Timing, as we moms know, can be everything - and can be very tricky. You need to get seated and something in front of the kids before they are too cranky with hunger, but you don't necessarily want to be too early. If you have a hankering for the burgers at the joint down the road, check your watch. Will you be able to get everyone fed while you are still in the good mood window? Yes? Then go for it. No? Stay home or order take out for yourselves after the kids are in bed. Maybe? I'd probably lean toward no, but that's me.

Have a bag of tricks

No matter the age of your kids, boredom while waiting for food happens. Like most moms I know, I have my tricks for keeping the kids occupied.

While many restaurants provide crayons and paper for kids, some don't. Especially when the kids were smaller, I kept certain items at the ready for meals out: a baggie or crayons, a small sketchpad, a couple of books and a matchbook car or two. Even now, I tend to keep a pack of cards in my purse for just such occasions. Remember travel games in these situations, too: play "I Spy" or variations on "20 Questions." Before you know it, the food will be in front of you.
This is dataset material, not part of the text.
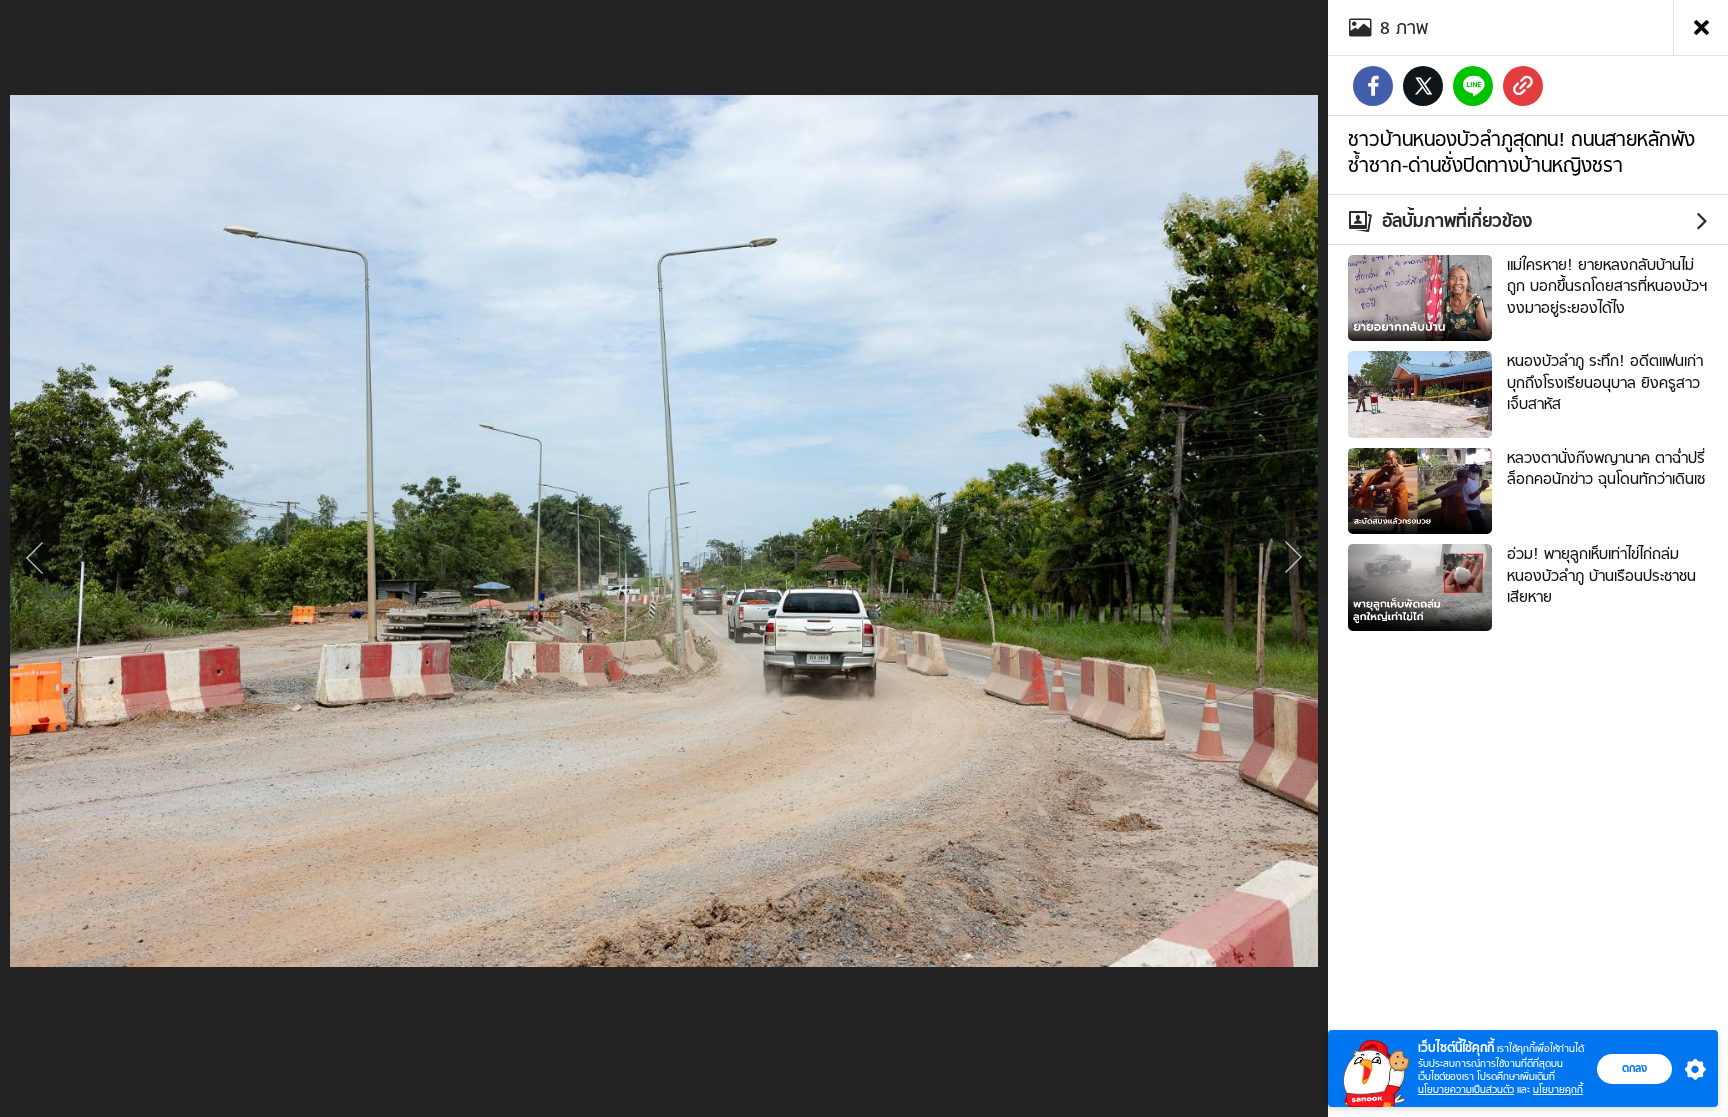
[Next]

Stay positive if you encounter a grumpy diner

Every once in a while, in spite of taking all these things into consideration and the kids being well-behaved, we'll encounter another grumpy diner. These are people for whom your kids can do no right, no matter how quiet or still. There is nothing you can do about that person. Nothing. Not one thing. No number of apologies will make any infraction - perceived or real - better. In these situations, it's all about smoothing things over as best you can. Try to stay positive with your kids: reinforce the good choices they do make. Apologize as appropriate, of course, but maybe you just need to get through the meal quickly and move on. And try not to take it too personally; it's likely that any person with a child would have received the same treatment.

Tip well

Unless the service is abhorrent, tip well. The wait staff usually does have to make extra efforts for tables with children and the tip needs to reflect that.

When all else fails

Sometimes, despite the best of efforts and intentions, you can tell that a situation is just not going to work. For moments like that we do what we call a "hybrid." We just try to make it through the starter portion of our meal and ask the server to put our entrees in take out containers.

Dining out as a family can be a challenge, but it can also be lots of fun. And the more you get kids used to going out, the easier it will be to go out for a meal. A special treat becomes that much more special because it's that much more fun.